■ **ASSIGNMENT**:
In the material below, find the line that contains "This screenshot has width=704, height=362." and the line that contains "has width=284, height=210.", then write out exactly those two lines and everything between them.
::::
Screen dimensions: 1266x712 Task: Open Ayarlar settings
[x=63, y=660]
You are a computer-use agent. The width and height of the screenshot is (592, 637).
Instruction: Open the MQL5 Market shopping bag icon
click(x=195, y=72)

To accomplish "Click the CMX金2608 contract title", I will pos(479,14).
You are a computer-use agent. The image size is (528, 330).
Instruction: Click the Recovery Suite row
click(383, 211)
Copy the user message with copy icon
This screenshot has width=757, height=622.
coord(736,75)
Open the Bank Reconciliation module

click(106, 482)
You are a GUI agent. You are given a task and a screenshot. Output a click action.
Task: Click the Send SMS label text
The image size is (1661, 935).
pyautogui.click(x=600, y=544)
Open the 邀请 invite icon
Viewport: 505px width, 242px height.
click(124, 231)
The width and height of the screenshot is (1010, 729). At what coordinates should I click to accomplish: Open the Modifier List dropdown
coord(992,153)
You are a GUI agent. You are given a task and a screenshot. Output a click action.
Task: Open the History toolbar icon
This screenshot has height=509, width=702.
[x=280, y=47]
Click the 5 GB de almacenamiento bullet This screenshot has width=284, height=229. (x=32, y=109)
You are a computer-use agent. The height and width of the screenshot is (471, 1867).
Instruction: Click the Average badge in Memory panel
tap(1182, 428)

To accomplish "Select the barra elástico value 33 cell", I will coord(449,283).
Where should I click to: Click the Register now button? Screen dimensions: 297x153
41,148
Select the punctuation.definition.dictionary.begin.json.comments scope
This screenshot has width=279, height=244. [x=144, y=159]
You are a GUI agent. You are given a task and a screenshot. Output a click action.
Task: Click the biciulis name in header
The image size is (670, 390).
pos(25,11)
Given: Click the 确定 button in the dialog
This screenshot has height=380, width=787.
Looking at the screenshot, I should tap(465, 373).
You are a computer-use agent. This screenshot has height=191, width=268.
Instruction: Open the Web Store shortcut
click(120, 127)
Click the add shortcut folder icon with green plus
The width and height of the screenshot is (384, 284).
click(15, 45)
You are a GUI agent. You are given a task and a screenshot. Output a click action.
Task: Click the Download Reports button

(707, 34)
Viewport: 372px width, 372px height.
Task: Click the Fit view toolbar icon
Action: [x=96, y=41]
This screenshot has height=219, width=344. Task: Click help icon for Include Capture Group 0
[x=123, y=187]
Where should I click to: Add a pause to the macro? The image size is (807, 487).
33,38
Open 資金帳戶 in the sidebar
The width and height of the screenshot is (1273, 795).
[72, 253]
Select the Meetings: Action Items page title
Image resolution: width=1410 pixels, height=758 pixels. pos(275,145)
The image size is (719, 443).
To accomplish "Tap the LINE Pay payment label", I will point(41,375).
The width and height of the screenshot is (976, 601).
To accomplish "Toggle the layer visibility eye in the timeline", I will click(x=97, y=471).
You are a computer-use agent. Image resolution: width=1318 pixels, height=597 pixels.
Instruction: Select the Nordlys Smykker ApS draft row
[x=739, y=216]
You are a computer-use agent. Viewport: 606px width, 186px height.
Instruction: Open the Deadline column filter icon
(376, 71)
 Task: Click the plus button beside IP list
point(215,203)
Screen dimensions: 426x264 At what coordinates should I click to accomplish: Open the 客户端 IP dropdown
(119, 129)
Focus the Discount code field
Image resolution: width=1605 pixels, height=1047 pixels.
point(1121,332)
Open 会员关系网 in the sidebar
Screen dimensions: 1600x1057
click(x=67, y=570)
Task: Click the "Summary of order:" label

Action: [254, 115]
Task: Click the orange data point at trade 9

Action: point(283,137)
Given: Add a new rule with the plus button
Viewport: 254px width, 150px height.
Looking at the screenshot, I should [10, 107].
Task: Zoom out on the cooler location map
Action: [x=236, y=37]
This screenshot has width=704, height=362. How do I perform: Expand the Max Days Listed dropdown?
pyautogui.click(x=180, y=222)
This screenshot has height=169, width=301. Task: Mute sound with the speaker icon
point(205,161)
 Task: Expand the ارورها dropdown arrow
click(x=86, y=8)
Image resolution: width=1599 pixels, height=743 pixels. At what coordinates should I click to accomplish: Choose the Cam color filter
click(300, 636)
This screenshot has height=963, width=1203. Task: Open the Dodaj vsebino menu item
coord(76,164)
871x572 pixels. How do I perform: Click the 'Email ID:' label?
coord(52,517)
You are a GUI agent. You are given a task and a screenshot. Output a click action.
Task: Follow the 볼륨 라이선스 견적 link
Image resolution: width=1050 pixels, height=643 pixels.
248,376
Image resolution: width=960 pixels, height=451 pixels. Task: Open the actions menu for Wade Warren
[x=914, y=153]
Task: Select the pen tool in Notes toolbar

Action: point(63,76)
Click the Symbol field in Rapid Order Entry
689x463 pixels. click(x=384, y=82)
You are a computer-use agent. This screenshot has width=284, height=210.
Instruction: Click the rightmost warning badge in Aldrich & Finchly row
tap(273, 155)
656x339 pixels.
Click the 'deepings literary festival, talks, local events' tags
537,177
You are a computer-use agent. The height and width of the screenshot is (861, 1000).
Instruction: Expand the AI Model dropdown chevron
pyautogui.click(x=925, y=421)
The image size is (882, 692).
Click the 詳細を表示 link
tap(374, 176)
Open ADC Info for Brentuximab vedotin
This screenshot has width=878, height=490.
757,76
::::
■ **RESULT**:
This screenshot has width=704, height=362. How do I perform: Expand the Max Days Listed dropdown?
pyautogui.click(x=180, y=222)
This screenshot has height=169, width=301. Task: Mute sound with the speaker icon
point(205,161)
 Task: Expand the ارورها dropdown arrow
click(x=86, y=8)
Image resolution: width=1599 pixels, height=743 pixels. At what coordinates should I click to accomplish: Choose the Cam color filter
click(300, 636)
This screenshot has height=963, width=1203. Task: Open the Dodaj vsebino menu item
coord(76,164)
871x572 pixels. How do I perform: Click the 'Email ID:' label?
coord(52,517)
You are a GUI agent. You are given a task and a screenshot. Output a click action.
Task: Follow the 볼륨 라이선스 견적 link
Image resolution: width=1050 pixels, height=643 pixels.
248,376
Image resolution: width=960 pixels, height=451 pixels. Task: Open the actions menu for Wade Warren
[x=914, y=153]
Task: Select the pen tool in Notes toolbar

Action: point(63,76)
Click the Symbol field in Rapid Order Entry
689x463 pixels. click(x=384, y=82)
You are a computer-use agent. This screenshot has width=284, height=210.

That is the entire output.